Figure 7. AIP1 deletion in EC significantly enhances oxLDL-induced NF-κB signaling in EC, but not in macrophages.

1×10⁶ of WT (C57BL/6) and AIP1-KO mouse aortic EC were treated with 100 μg/ml oxLDL for the indicated times. Phospho- and total p65 and p-JNK1/2 were determined by immunoblotting with the respective antibodies. Total JNK1, AIP1 and β-actin were also determined. Representative blots from three independent experiments are shown. The quantification of the ratios of p-p65/p65 are presented, with untreated WT as 1.0. *, p<0.05 comparing WT vs AIP1-KO. B. WT and AIP1-KO mouse aortic EC were treated with 100 μg/ml oxLDL for 12 h. Transcripts for EC adhesion molecules (ICAM-1 and VCAM-1) and macrophage recruitment chemokines (MCP-1 and fractalkine) were quantified by qRT-PCR and normalized to hypoxanthine guanine phosphoribosyltransferase (HPRT). oxLDL-induced gene expression (fold of increase) are presented. Data are mean±SEM from three independent experiments. *, p<0.05. C–D. AIP1 deletion enhances leukocyte-endothelial adhesion.
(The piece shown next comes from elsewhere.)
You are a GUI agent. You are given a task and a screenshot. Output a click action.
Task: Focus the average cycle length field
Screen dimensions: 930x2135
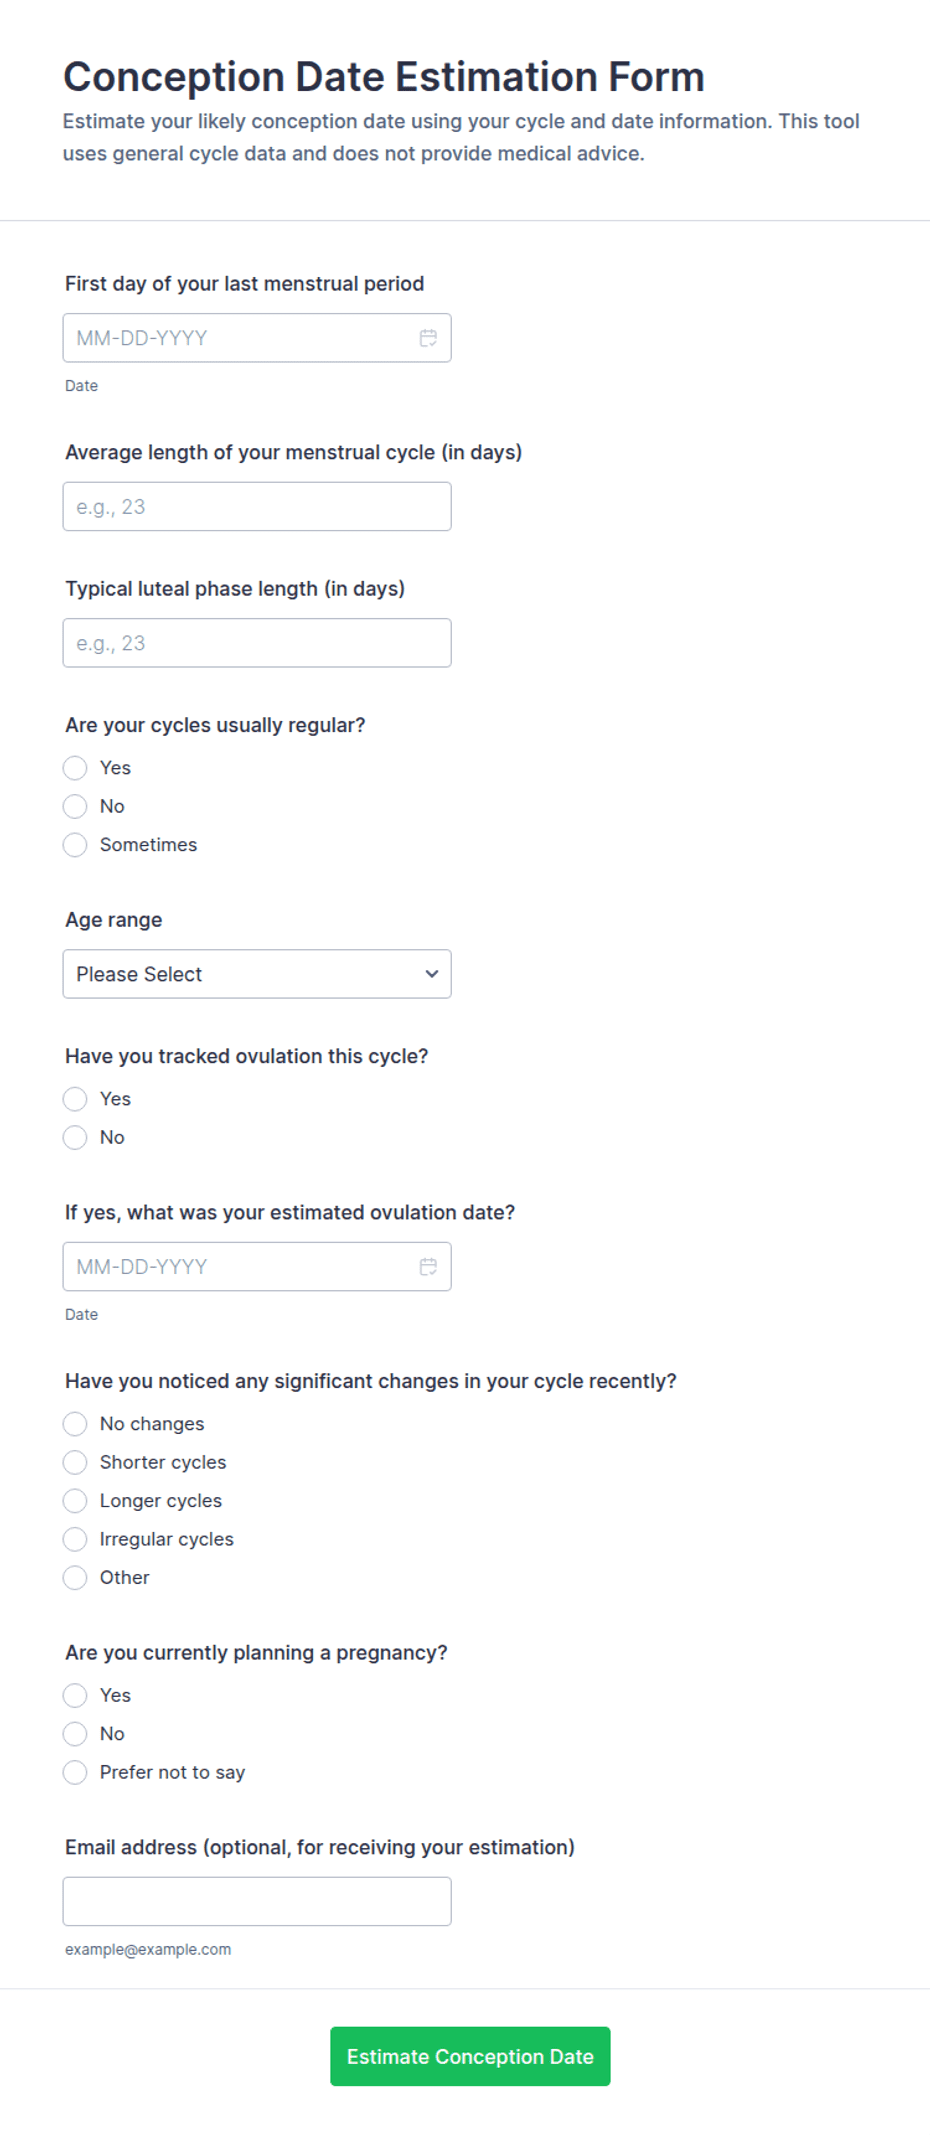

Isolated WT and AIP1-KO mouse aortic EC were seeded in 6 well plate (5×10⁶ cells/well) as confluent monolayer for 24 h, followed by treatment with 100 μg/ml oxLDL for the other 24 h. Afterwards, RAW 264.7 cells, a mouse leukaemic monocyte macrophage cell line, were pre-stained with live cell tracker CMFDA and loaded onto mouse aortic EC layer (1×10⁶ cells/well) for 1 h. Non-adherent cells were then removed by washing with PBS and adherent cells underwent immunofluorescence microscopy, with quantification of fluorescein isothiocyanate (FITC) units. Representative images are shown in panel C, with quantifications in panel D. Data are mean±SEM from three independent experiments. *, p<0.05.